Miku has no story. Her only defining characteristics are physical. She is a diminutive 158 cm tall and weighs all of 42 kg. She has very long pigtails and legs and wears a long necktie and very short skirt. That's about it.

Via Crypton's PiaPro website, which uses a licensing system modeled on the nonprofit Creative Commons platform (which Miku officially "joined" this month), you can make her sing the songs you write for her. Via MikuMikuDance, a fan-made program and website, you can create and direct the videos to promote those songs.
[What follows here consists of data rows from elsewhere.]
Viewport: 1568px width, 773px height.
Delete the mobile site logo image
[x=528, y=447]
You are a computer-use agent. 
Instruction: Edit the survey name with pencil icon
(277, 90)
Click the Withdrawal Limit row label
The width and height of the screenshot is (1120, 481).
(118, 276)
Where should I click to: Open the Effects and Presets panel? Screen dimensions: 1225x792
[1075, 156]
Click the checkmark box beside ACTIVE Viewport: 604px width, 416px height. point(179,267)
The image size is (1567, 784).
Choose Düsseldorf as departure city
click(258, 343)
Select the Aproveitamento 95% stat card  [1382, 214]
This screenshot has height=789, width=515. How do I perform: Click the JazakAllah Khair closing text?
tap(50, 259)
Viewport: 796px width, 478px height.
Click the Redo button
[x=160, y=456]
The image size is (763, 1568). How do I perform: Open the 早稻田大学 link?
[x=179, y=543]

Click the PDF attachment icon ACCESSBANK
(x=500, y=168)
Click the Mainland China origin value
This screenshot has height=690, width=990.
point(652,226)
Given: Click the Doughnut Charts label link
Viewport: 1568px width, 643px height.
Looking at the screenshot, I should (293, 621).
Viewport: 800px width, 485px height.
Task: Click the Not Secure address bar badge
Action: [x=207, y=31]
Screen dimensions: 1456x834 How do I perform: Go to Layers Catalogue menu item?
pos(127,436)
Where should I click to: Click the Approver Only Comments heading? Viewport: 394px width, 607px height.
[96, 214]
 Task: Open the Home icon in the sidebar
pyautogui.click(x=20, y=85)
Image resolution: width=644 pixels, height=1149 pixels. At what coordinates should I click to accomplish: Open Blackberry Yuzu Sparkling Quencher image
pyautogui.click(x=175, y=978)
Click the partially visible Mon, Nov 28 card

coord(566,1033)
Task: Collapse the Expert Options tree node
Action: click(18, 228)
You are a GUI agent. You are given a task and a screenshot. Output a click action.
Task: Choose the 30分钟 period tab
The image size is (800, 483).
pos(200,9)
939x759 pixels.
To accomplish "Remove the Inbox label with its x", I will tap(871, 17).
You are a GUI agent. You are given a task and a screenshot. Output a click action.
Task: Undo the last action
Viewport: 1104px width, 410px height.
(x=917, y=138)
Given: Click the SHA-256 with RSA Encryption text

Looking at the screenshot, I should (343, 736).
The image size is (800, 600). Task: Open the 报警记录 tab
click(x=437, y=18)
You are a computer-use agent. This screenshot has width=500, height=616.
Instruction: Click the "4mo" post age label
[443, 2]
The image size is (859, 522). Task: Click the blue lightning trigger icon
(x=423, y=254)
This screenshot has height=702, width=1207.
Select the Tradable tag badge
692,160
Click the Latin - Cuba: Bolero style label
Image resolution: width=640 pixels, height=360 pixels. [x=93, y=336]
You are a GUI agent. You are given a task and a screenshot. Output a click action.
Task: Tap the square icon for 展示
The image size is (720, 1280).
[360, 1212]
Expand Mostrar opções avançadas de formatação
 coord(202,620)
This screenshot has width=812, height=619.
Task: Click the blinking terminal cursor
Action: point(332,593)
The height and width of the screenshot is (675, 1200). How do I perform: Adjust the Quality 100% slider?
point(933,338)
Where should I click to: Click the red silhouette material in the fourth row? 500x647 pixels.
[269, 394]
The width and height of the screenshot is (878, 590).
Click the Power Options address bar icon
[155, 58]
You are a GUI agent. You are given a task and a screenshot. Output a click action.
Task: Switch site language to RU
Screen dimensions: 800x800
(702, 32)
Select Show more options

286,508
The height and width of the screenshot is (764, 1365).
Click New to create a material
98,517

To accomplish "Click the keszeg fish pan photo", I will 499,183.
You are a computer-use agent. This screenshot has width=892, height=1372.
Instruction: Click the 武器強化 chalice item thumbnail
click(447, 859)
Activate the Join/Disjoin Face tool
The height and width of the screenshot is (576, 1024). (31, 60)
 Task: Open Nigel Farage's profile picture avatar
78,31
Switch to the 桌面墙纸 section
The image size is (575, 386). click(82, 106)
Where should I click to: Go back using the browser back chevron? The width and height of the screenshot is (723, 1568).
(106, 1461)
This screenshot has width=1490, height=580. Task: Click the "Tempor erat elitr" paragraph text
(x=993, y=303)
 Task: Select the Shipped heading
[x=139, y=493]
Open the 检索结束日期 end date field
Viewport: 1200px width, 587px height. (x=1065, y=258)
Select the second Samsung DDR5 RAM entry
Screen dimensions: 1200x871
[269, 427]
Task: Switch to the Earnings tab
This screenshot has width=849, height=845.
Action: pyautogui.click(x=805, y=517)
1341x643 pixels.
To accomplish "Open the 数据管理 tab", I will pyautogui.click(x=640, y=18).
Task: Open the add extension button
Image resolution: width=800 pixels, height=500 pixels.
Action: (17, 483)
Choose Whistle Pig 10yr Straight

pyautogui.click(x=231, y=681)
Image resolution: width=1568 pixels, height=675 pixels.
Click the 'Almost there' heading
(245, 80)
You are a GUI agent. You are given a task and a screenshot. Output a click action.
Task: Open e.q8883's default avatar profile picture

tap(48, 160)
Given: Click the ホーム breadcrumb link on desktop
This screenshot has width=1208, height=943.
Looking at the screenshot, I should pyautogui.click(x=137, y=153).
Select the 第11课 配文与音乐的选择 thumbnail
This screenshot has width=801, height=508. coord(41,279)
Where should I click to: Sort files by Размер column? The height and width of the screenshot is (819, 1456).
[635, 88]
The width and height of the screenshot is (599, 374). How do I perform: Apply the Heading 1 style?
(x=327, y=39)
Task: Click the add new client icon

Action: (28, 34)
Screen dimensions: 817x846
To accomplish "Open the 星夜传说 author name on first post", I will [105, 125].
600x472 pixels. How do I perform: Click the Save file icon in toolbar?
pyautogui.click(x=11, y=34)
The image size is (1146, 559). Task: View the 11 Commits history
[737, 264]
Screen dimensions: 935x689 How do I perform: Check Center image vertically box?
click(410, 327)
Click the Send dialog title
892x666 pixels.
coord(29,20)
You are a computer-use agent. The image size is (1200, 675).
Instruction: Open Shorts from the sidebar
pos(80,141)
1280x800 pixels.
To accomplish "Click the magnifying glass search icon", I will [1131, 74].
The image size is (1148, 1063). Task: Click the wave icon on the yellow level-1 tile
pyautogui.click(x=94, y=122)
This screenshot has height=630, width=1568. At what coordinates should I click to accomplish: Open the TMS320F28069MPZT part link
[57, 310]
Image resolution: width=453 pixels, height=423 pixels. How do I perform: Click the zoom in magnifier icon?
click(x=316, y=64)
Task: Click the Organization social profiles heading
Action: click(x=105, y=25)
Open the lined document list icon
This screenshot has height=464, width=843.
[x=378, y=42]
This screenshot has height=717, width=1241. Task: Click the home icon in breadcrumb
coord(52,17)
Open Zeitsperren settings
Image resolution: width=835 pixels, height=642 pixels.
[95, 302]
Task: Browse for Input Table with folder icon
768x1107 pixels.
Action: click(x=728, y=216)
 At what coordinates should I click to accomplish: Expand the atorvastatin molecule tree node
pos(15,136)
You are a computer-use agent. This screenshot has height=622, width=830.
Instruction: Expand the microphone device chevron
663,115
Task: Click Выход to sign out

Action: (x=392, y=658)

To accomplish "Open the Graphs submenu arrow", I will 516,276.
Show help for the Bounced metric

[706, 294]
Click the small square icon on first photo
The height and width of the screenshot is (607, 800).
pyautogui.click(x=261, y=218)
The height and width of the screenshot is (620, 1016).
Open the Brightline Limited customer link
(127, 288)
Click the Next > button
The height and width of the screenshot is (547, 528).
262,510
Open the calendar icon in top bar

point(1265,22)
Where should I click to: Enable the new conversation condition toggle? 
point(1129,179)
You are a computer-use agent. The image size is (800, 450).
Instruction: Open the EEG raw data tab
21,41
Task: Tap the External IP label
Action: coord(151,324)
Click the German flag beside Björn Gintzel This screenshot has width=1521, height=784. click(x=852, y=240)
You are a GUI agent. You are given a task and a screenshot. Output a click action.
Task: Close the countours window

The appeal of a blank-slate icon is often cited to explain a much older mascot of Japanese popular culture — another female, but this one feline. Hello Kitty's mouthless hollow-eyed stare allows fans and collectors worldwide to project their own feelings, fantasies and longings onto Sanrio's 38-year-old cash kitten, and while she does have a back story (her name is Kitty White and she is English), no one pays it much heed.

Itoh is at great pains to distinguish Miku from other recent pop-culture holograms, most notably the Tupac Shakur holographic rendering that seemed to bring the deceased rapper back to life at the Coachella festival in Indio, California, earlier this year. Onstage, the muscular and lifelike Shakur hologram traded rhymes with an old friend, the very-much-alive Snoop Dogg.

Miku is popular precisely because she is unreal, Itoh insists — or perhaps hyper-real, a pure fantasy that users and fans find intimately liberating.

"I saw (the Tupac hologram) on television," he says. "But he was a real person with a real voice. Miku's voice is completely processed. It's only the people who make her music that exist. Their songs are like a shout or yell from their souls. They're not in the music business, they're not in it for business at all. They just want to make Miku sing."